Dieser Internet-Auftritt kann nach dem Tod des Webmasters, Peter Strutynski, bis auf Weiteres nicht aktualisiert werden. Er steht jedoch weiterhin als Archiv mit Beiträgen aus den Jahren 1996 – 2015 zur Verfügung.

"Gefahr für die Demokratie"

VVN-Bundesvorsitzender fordert Auflösung der Inlandsgeheimdienste. Ein Gespräch mit Heinrich Fink


Professor Dr. Heinrich Fink ist ehemaliger Rektor der Berliner Humboldt-Universität und Bundesvorsitzender der Vereinigung der Verfolgten des Naziregimes – Bund der Antifaschisten (VVN-BdA)

Seit Jahren wird die VVN-BdA von den Inlandsgeheimdiensten als »linksextremistisch beeinflußt« diffamiert und die Verfassungstreue Ihres Verbandes in Frage gestellt. Warum?

Das müssen Sie die Inlandsgeheimdienste selbst fragen. Im Gegensatz zu denen stehen wir auf dem Boden des Grundgesetzes. Tatsächlich sind wir es, die die Demokratie tagtäglich gegen ihre Gegner verteidigen. So liegen die politischen Schwerpunkte der VVN-BdA im Kampf gegen den zunehmenden Abbau von Grund- und Freiheitsrechten, Rassismus und Antisemitismus, aber selbstredend zu aller erst im Engagement gegen Neofaschisten und Krieg.

Das Landesamt für Verfassungsschutz in Baden-Württemberg wirft der VVN-BdA dagegen vor, »immer wieder eine vermeintliche Kontinuität ›faschistischer‹ Strukturen in der Bundesrepublik Deutschland« auszumachen.

Besagte Kontinuität liegt leider auch auf der Hand. Es ist ein nicht zu widerlegendes Faktum, daß sich hochrangige Funktionäre des Naziregimes in der Bundesrepublik wieder in Amt und Würden fanden. Die Bundesregierung mußte in ihrer Antwort auf eine parlamentarische Anfrage der Linksfraktion eingestehen, daß neben dem früheren Bundeskanzler Kurt Georg Kiesinger (CDU) auch insgesamt 26 ehemalige Bundesminister der NSDAP bzw. anderen faschistischen Organisationen wie der SA angehörten. Auch der Bundesnachrichtendienst (BND), der aus der »Organisation Gehlen« entstand, setzte auf personelle Kontinuitäten. Ebenso das Bundesamt für Verfassungsschutz, sowie das Bundeskriminalamt (BKA). Forscher der Universität Halle haben dargelegt, daß die Leitungsebenen des BKA im Jahr 1959 zu 56 Prozent aus ehemaligen SS-Mitgliedern bestand.

• **AUFGABENSTELLUNG A**
Überführe den Abschnitt der Datensätze von der Zeile mit „Image resolution: width=413, height=972.“ bis einschließlich der Zeile mit „[0 items currently in your cart] (86, 58)“ in eine Markdown-Tabelle mit den Spalten „Nr.“ und „Zeile“. Leerzeilen entfallen.
Textauszug und Datensätze sind voneinander unabhängiges Material.

• **DATENSÄTZE**
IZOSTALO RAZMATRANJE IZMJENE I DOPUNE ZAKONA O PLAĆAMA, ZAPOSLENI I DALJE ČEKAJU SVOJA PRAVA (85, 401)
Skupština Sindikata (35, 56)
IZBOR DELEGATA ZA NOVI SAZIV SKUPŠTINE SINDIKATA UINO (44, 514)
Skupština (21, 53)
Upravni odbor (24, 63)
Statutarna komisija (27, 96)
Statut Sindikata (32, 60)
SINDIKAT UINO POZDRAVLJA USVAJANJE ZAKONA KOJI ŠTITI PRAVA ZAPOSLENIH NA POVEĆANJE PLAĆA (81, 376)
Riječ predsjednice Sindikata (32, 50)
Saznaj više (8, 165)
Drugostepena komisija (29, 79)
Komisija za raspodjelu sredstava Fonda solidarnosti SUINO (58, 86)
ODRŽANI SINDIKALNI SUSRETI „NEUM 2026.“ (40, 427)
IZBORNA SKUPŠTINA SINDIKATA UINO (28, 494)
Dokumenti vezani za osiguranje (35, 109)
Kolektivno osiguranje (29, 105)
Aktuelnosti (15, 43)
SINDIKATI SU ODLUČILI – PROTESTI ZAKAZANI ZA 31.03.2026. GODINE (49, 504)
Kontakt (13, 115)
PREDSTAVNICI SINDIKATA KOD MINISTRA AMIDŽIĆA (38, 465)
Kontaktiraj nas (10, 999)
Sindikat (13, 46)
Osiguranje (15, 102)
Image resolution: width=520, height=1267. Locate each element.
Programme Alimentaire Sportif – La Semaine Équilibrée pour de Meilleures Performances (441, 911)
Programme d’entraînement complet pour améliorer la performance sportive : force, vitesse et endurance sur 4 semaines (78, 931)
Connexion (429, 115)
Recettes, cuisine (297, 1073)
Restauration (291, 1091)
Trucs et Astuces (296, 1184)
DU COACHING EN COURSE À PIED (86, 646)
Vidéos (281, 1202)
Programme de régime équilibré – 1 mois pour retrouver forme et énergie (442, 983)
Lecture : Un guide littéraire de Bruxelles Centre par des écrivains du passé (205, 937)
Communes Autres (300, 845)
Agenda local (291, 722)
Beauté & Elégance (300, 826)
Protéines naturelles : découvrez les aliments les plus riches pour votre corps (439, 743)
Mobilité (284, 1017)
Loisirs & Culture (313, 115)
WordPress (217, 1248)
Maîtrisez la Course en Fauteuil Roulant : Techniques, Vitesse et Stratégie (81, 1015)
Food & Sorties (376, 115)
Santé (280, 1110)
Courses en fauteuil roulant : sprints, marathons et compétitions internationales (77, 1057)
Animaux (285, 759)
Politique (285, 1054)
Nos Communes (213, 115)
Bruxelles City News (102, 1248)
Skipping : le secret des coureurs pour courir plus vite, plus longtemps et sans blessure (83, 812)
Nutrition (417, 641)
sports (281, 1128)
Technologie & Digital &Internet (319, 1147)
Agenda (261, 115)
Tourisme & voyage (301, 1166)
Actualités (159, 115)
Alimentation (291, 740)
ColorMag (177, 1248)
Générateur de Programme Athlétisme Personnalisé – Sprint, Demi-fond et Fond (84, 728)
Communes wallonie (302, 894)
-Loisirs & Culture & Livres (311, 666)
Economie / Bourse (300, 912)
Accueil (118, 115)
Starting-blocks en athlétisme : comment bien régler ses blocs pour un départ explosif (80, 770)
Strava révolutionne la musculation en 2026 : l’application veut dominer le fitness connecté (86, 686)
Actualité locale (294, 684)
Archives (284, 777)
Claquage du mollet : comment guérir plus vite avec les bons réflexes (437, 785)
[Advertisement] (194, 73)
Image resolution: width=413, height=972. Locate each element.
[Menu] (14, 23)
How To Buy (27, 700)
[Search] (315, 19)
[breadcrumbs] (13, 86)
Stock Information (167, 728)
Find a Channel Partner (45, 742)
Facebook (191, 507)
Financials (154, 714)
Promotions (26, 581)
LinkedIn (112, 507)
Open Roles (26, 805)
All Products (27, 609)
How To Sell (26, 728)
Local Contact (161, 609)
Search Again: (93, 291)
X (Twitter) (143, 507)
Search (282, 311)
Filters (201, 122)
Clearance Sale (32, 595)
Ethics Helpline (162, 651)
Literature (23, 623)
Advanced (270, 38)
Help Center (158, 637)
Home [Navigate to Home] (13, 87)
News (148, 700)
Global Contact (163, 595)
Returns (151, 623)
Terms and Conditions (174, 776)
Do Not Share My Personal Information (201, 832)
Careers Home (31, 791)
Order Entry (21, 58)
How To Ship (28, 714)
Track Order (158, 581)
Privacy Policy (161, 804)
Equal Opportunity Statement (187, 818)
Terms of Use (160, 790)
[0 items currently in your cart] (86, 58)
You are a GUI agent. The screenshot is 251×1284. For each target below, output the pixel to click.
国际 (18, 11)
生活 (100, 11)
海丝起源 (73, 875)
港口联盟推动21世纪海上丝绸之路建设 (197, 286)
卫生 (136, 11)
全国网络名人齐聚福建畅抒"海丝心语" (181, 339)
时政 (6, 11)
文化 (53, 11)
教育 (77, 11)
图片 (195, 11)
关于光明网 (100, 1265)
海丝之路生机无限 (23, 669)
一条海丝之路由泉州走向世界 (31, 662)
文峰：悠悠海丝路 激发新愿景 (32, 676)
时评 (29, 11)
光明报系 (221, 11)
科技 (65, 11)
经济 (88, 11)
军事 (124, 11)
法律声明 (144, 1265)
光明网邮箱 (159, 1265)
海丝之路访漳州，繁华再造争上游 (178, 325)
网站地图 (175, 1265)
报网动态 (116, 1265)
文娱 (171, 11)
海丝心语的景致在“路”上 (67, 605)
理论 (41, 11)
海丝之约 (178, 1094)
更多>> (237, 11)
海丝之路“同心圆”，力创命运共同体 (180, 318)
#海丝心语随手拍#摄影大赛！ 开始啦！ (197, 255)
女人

• **AUFGABENSTELLUNG B**
Liste alle Abkürzungen auf, die im Interview mit Heinrich Fink in Klammern stehen.

• **LÖSUNG A**
| Nr. | Zeile |
|---|---|
| 1 | Image resolution: width=413, height=972. Locate each element. |
| 2 | [Menu] (14, 23) |
| 3 | How To Buy (27, 700) |
| 4 | [Search] (315, 19) |
| 5 | [breadcrumbs] (13, 86) |
| 6 | Stock Information (167, 728) |
| 7 | Find a Channel Partner (45, 742) |
| 8 | Facebook (191, 507) |
| 9 | Financials (154, 714) |
| 10 | Promotions (26, 581) |
| 11 | LinkedIn (112, 507) |
| 12 | Open Roles (26, 805) |
| 13 | All Products (27, 609) |
| 14 | How To Sell (26, 728) |
| 15 | Local Contact (161, 609) |
| 16 | Search Again: (93, 291) |
| 17 | X (Twitter) (143, 507) |
| 18 | Search (282, 311) |
| 19 | Filters (201, 122) |
| 20 | Clearance Sale (32, 595) |
| 21 | Ethics Helpline (162, 651) |
| 22 | Literature (23, 623) |
| 23 | Advanced (270, 38) |
| 24 | Help Center (158, 637) |
| 25 | Home [Navigate to Home] (13, 87) |
| 26 | News (148, 700) |
| 27 | Global Contact (163, 595) |
| 28 | Returns (151, 623) |
| 29 | Terms and Conditions (174, 776) |
| 30 | Do Not Share My Personal Information (201, 832) |
| 31 | Careers Home (31, 791) |
| 32 | Order Entry (21, 58) |
| 33 | How To Ship (28, 714) |
| 34 | Track Order (158, 581) |
| 35 | Privacy Policy (161, 804) |
| 36 | Equal Opportunity Statement (187, 818) |
| 37 | Terms of Use (160, 790) |
| 38 | [0 items currently in your cart] (86, 58) |

• **LÖSUNG B**
- VVN-BdA
- CDU
- BND
- BKA